Mais, sans trop l’avouer, — car on me prend un peu pour un agronome, et c’est toujours dommage de détruire une illusion flatteuse, — je trouve un bien plus vif plaisir à flâner dans la cour où sont réunis les gens de la tenuta. Je ne vois guère que des hommes, vêtus de noir, quelques-uns portant le manteau, l’air assez dur, causant par groupes. Ils viennent d’entendre la grand’ messe, chantée à l’occasion de la fête patronale, dans la très vieille église accolée à l’espèce de château qui forme le fond. Parfois un groupe s’ébranle, et entre dans un bâtiment long et bas, l’aile droite de la cour. J’entre à mon tour. Ils boivent et fument dans une des pièces occupées par cet industriel indispensable et presque toujours florissant de la campagne romaine : le cantinier. Chaque ferme est une véritable ville qui doit se suffire à elle-même et suffire aux environs habités, s’il y en a. Elle est l’unique ressource, le centre d’approvisionnemens. Le cantinier de Santa-Maria, un Suisse dont le visage rose fait un singulier contraste avec les visages barbus et bronzés de ses cliens, vend de la charcuterie, de l’épicerie, du vin, des étoffes, tout ce qu’on veut. Je lui achète une boîte de cigarettes égyptiennes, que je distribue, à la grande joie des barbes noires, qui s’écartent pour sourire. J’apprends qu’il fait de bonnes affaires, environ 50,000 francs par an, et qu’il paie une redevance de 500 francs par mois.
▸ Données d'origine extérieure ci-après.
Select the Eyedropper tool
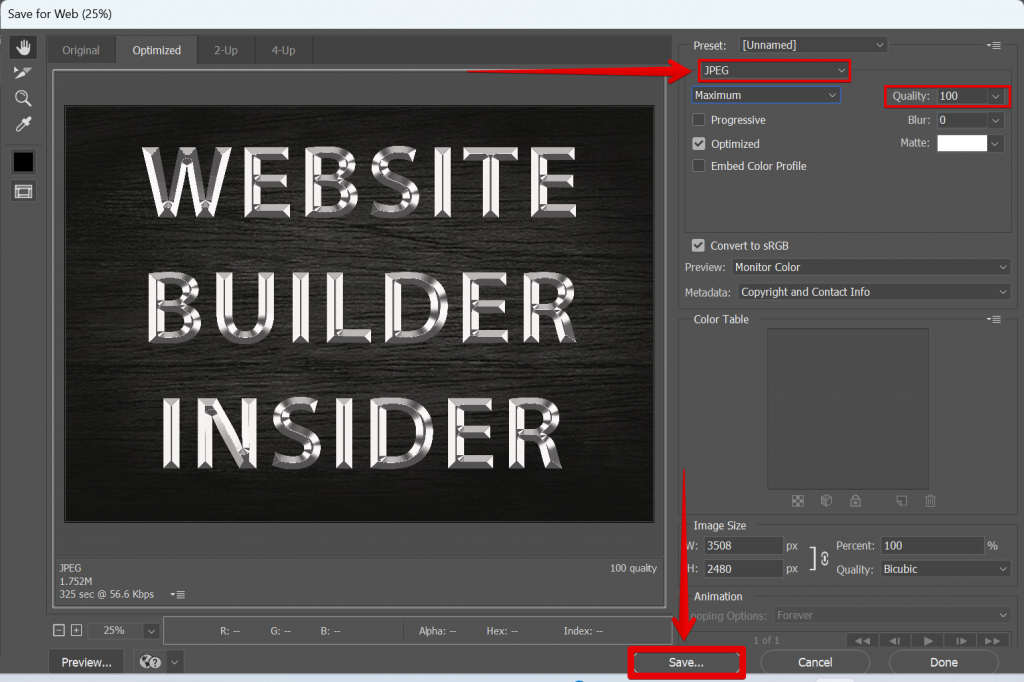The image size is (1024, 682). coord(22,124)
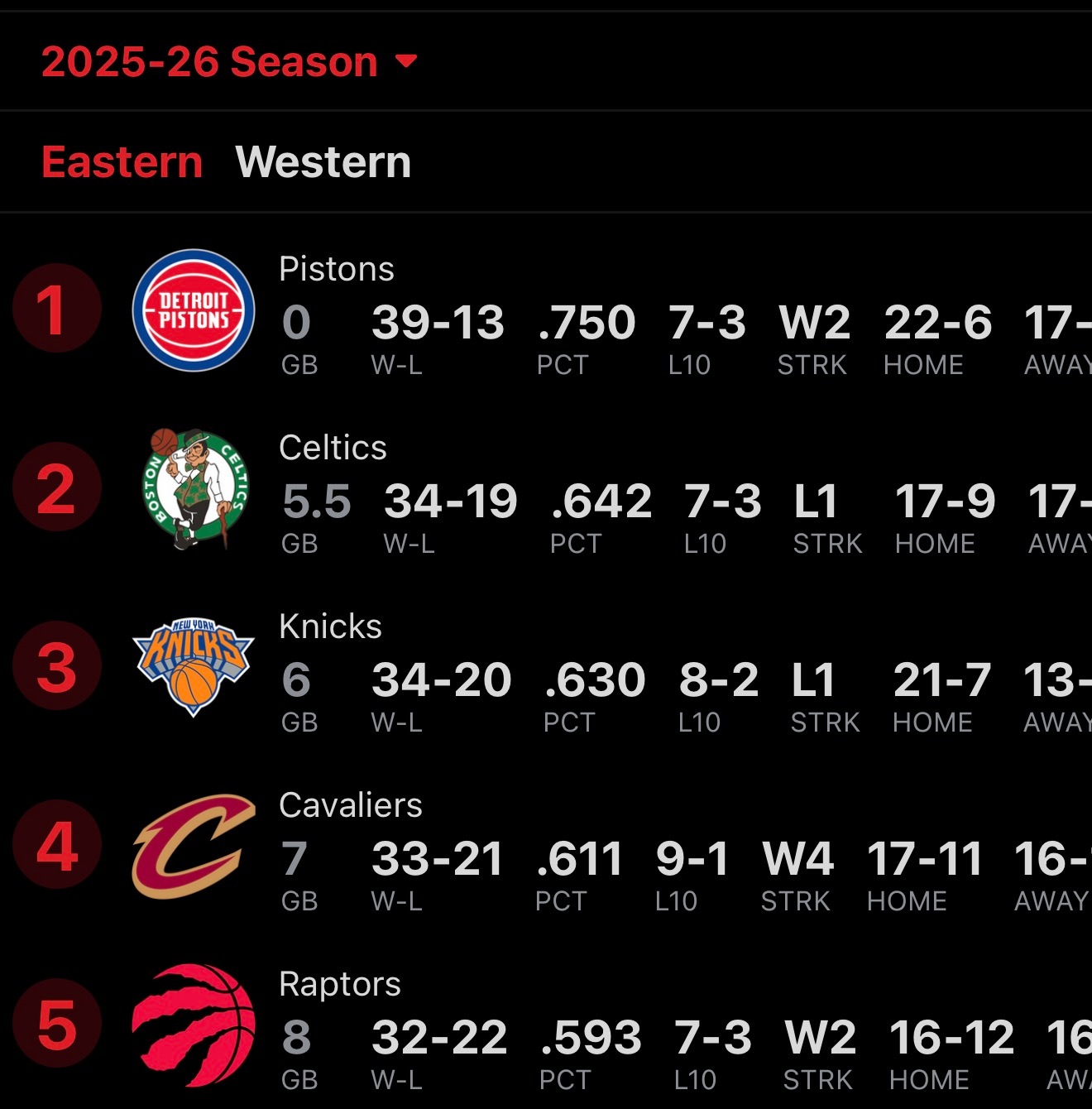
Task: Select the Eastern conference tab
Action: 122,162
Une soutane rouge, deux soutanes rouges traversent la cour. Ce sont des élèves du collège austro-hongrois, amenés à la fête de Santa-Maria par leurs supérieurs, auxquels le domaine appartient. Je suis ici dans un patrimoine ecclésiastique, concédé par je ne sais plus quel pape, pour l’entretien d’un séminaire autrichien à Rome. Le passage des clercs indique que les dignitaires du collège vont eux-mêmes bientôt sortir de l’église, et que le dîner va sonner. Je n’ai que le temps de parcourir le jardin, situé de l’autre côté de la cantine.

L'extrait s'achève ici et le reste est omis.